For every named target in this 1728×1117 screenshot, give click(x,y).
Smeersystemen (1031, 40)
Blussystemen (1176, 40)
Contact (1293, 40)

-----

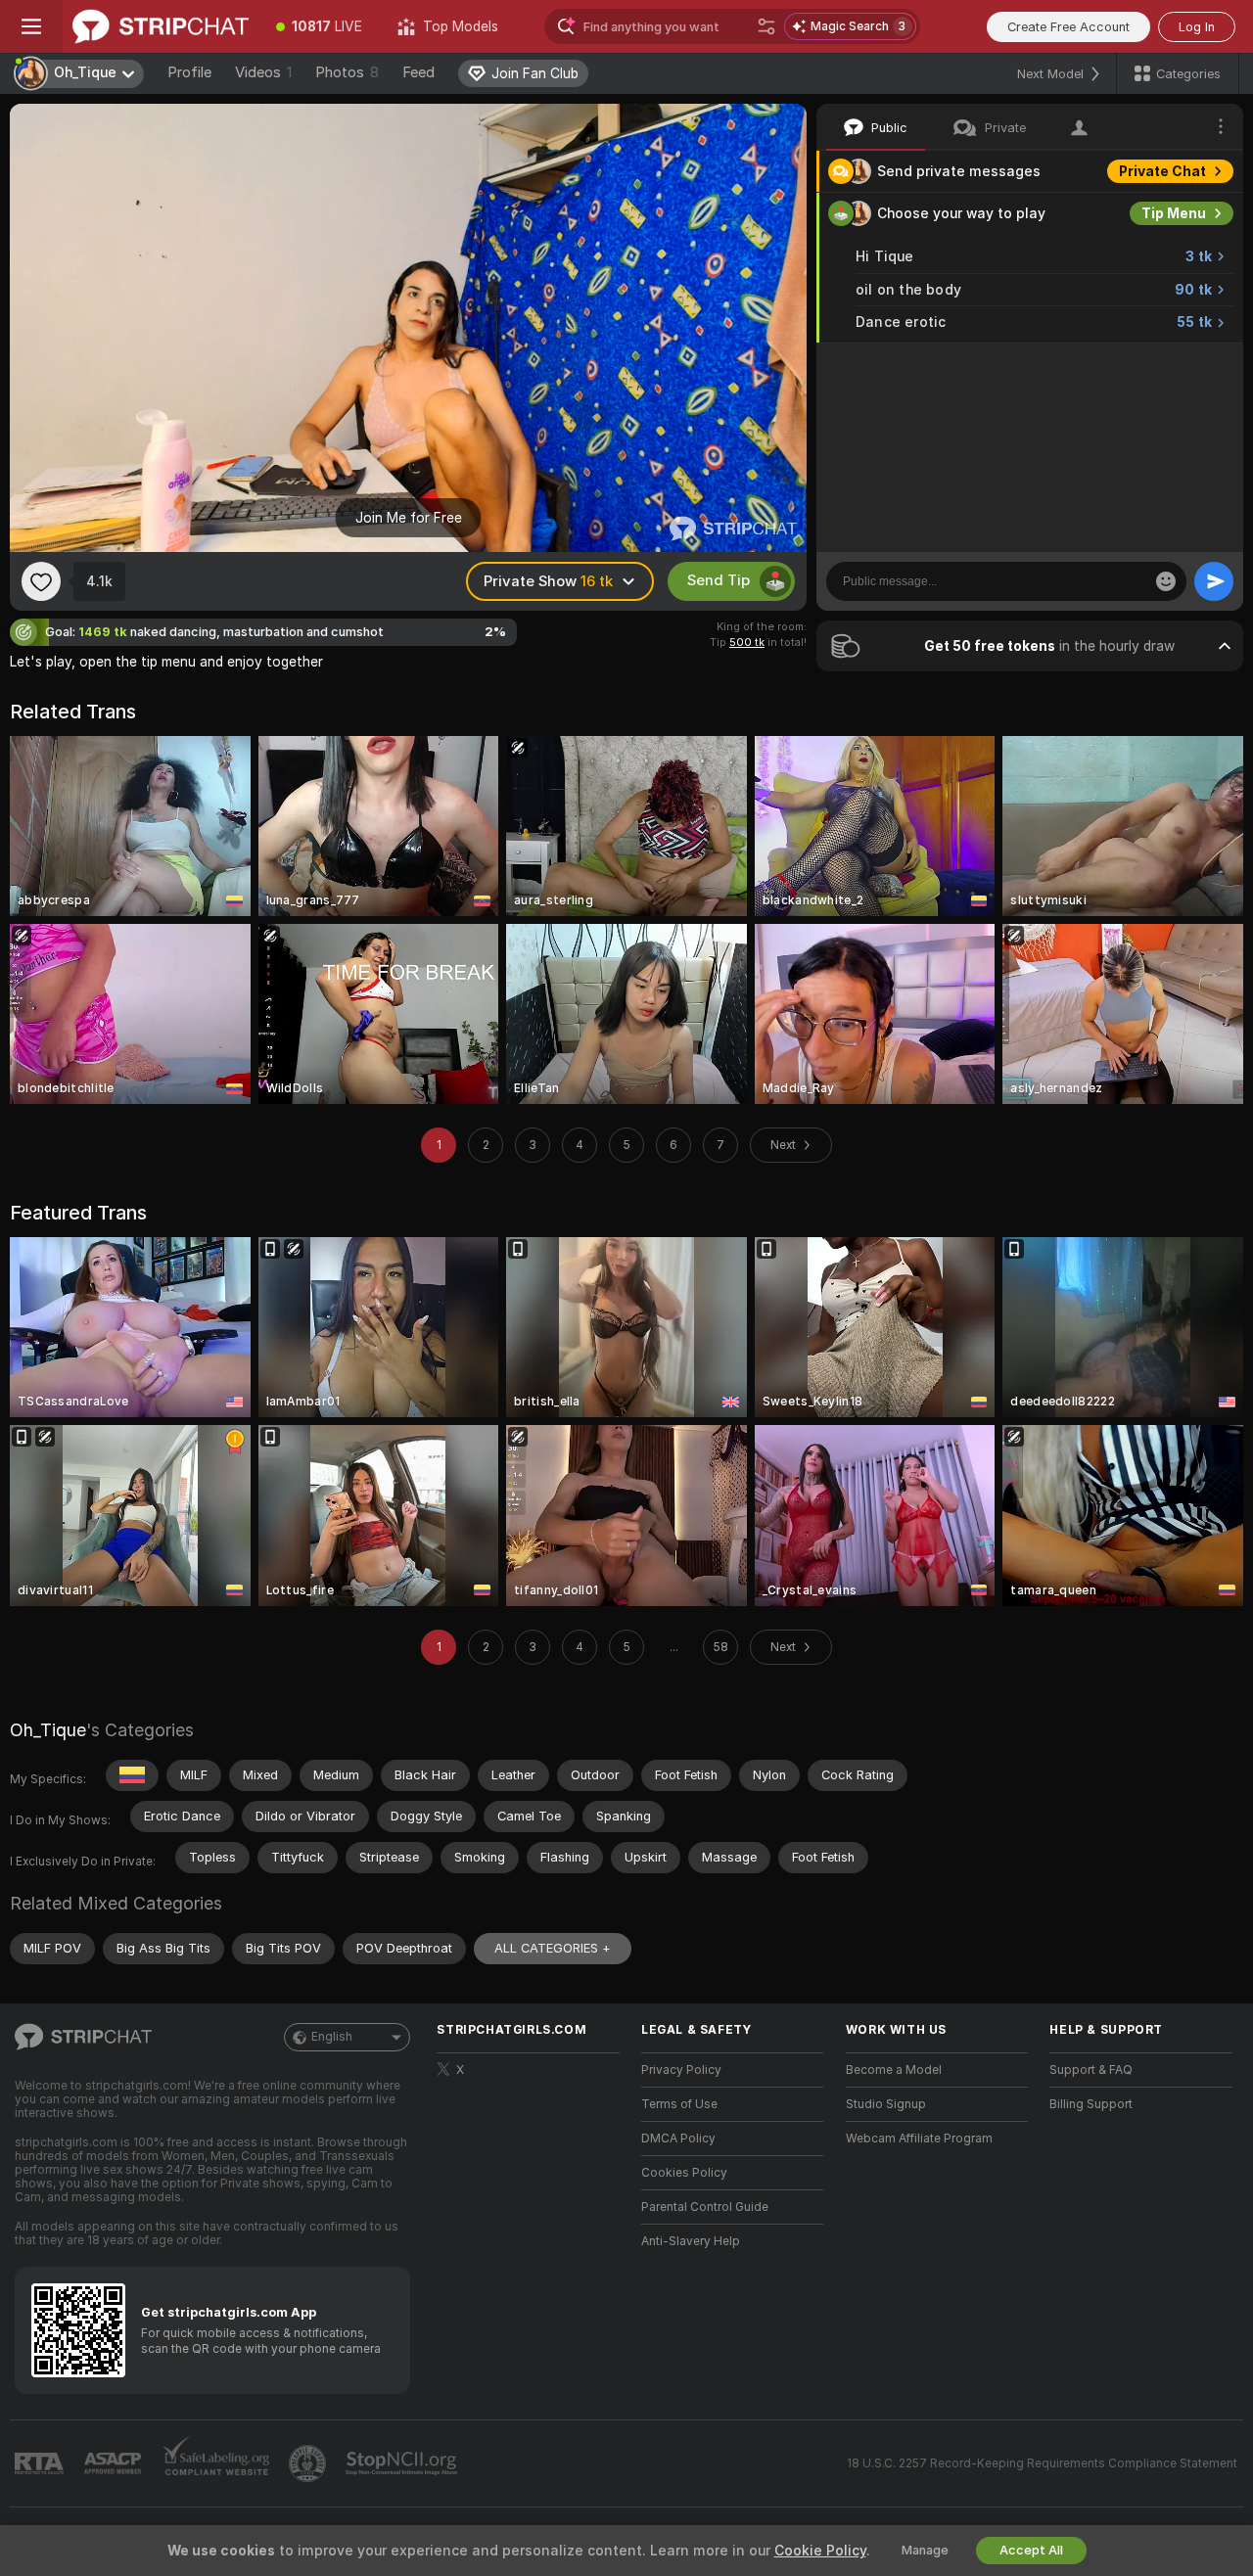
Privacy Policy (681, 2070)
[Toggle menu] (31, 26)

-----

An exact copy of the lines above, from the one containing "For every named" down to the one containing "Contact (1293, 40)" and including both, is the whole answer; retype it and nothing else.

For every named target in this 1728×1117 screenshot, give click(x,y).
Smeersystemen (1031, 40)
Blussystemen (1176, 40)
Contact (1293, 40)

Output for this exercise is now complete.